27. The apparatus of claim 26 further comprising a closure member
movable from an open position wherein communication through the
diverter ports from the longitudinal flow passage is permitted, to
a closed position wherein the closure member blocks the diverter
ports.
28. The apparatus of claim 27 wherein the closure member comprises
a closing sleeve disposed in the diverter tool.
29. The apparatus of claim 28 wherein the closing sleeve is
detachably connected in the diverter tool.
30. The apparatus of claim 28 further comprising a setting tool for
moving the closing sleeve from the open position to the closed
position.
31. The apparatus of claim 29 wherein the setting tool comprises: a
tubular member for engaging the closing sleeve; and a rupturable
member for preventing flow through the tubular member until a burst
pressure of the rupturable member is reached.
Description
BACKGROUND
[0001] The present invention is directed to a diverter tool for
diverting fluid from a work string to the annular space around the
work string and more specifically is directed to a diverter that
can be used during drilling operations and will divert fluid into
an annular space as the fluid in the drill string is moving toward
the drill bit.
[0002] In the construction of oil and gas wells, a wellbore is
drilled into one or more subterranean formations or zones
containing oil and/or gas to be produced. The wellbore is typically
drilled utilizing a drilling rig which has a rotary table on its
floor to rotate a pipe string during drilling and other operations.

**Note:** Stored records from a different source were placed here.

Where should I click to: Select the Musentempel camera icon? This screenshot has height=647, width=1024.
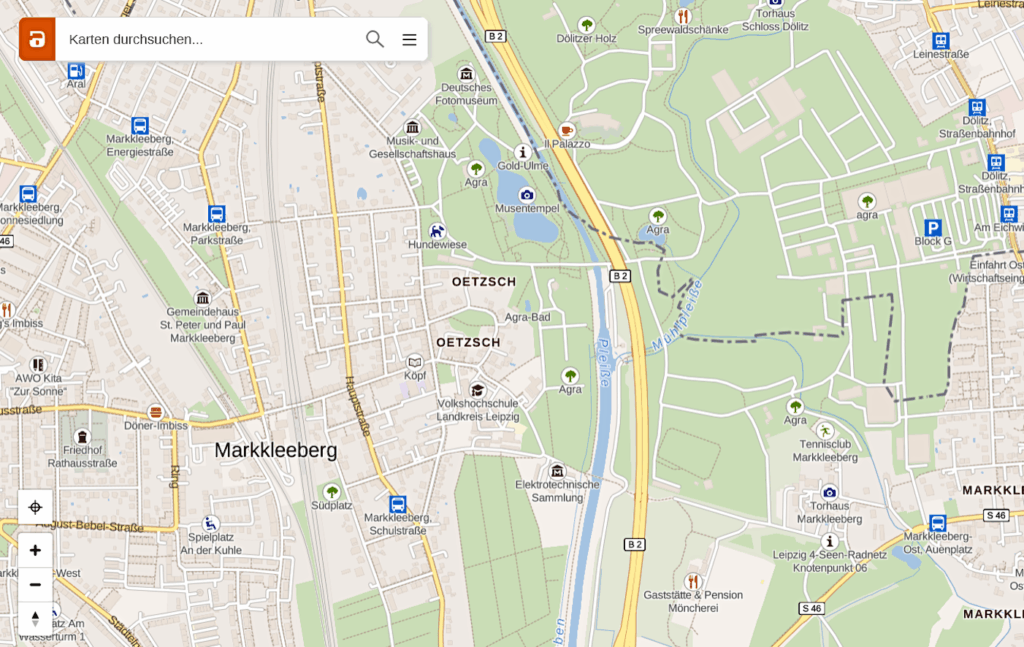pyautogui.click(x=526, y=194)
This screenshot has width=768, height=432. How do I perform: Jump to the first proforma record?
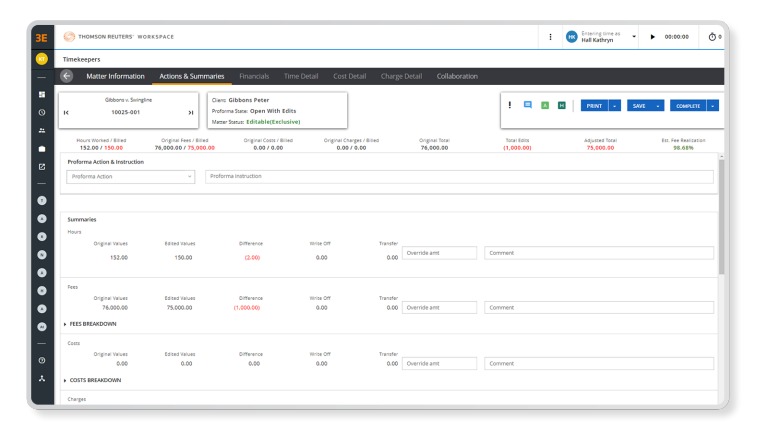tap(66, 112)
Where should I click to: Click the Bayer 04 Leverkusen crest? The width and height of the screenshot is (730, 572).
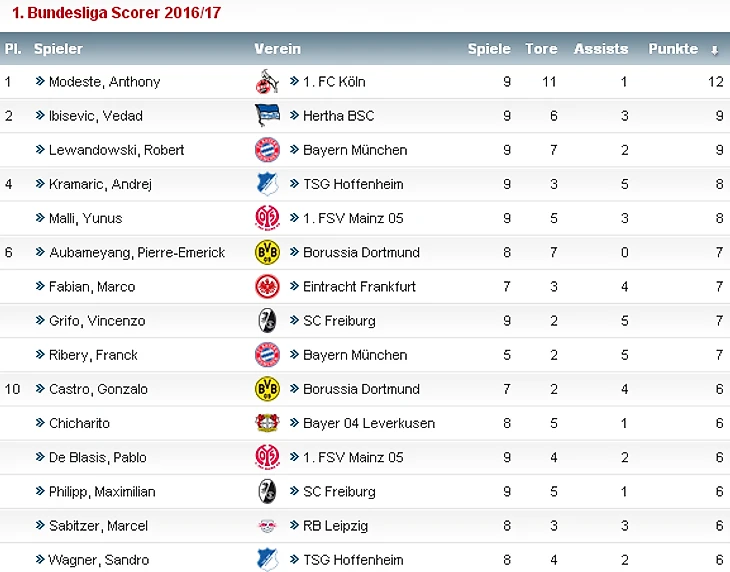(x=267, y=423)
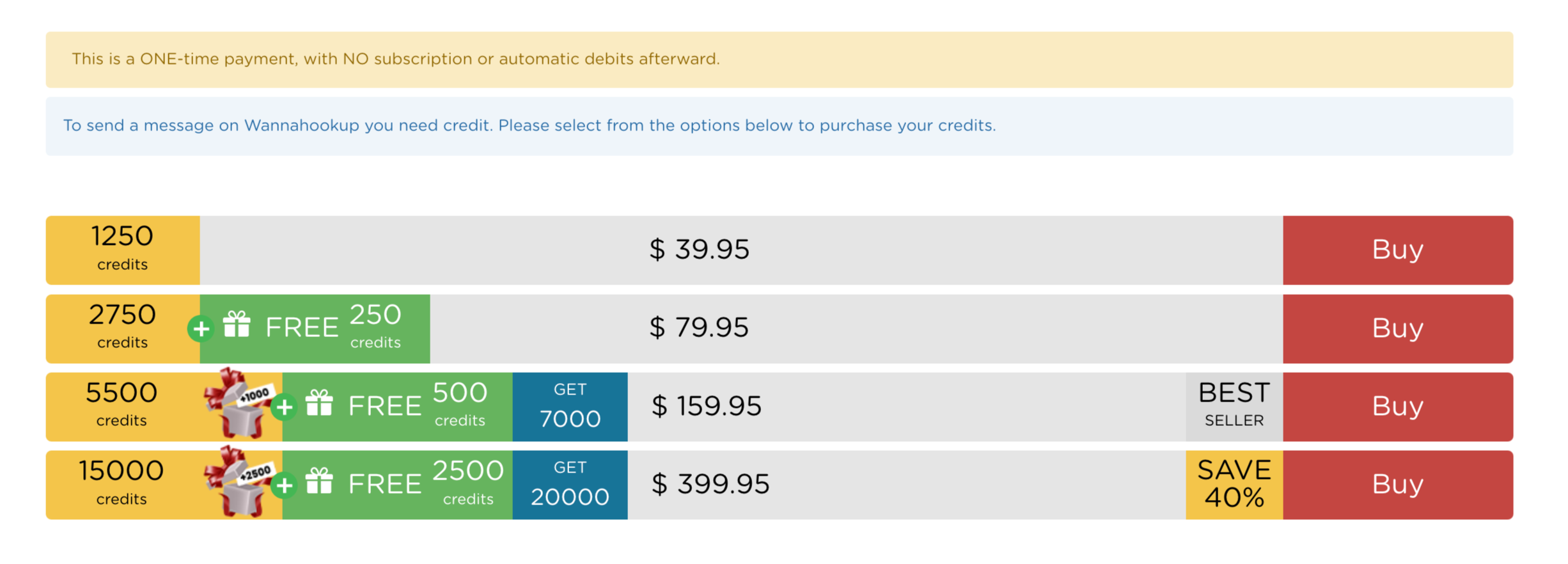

During a wellbore drilling operation, drilling fluid (also called
drilling mud) is circulated through a wellbore by pumping it down
through the drill string, through a drill bit connected thereto and
upwardly back to the surface through the annulus between the
wellbore wall and the drill string. The circulation of the drilling
fluid functions to lubricate the drill bit, remove cuttings from
the wellbore as they are produced and exert hydrostatic pressure on
the pressurized fluid containing formations penetrated by the
wellbore to prevent blowouts.
[0003] In most instances, after the wellbore is drilled, the drill
string is removed and a casing string is run into the wellbore
while maintaining sufficient drilling fluid in the wellbore to
prevent blowouts. The term "casing string," or casing is used
herein to mean any string of pipe which is lowered into and
cemented in a wellbore including but not limited to surface casing,
liners and the like. As is known in the art, the term "liner"
simply refers to a casing string having a smaller outer diameter
than the inner diameter of a casing that has already been cemented
into a portion of a wellbore.
[0004] A wellbore may have more than one casing or liner cemented
therein. For example, a wellbore may have a casing cemented
therein, and a first liner cemented therein below the casing. In
some cases, it may be desirable to drill below the first liner, and
cement a second liner in the well below the first liner. The
wellbore below the first liner may be drilled with a drill bit, or
other cutting apparatus attached to the second liner.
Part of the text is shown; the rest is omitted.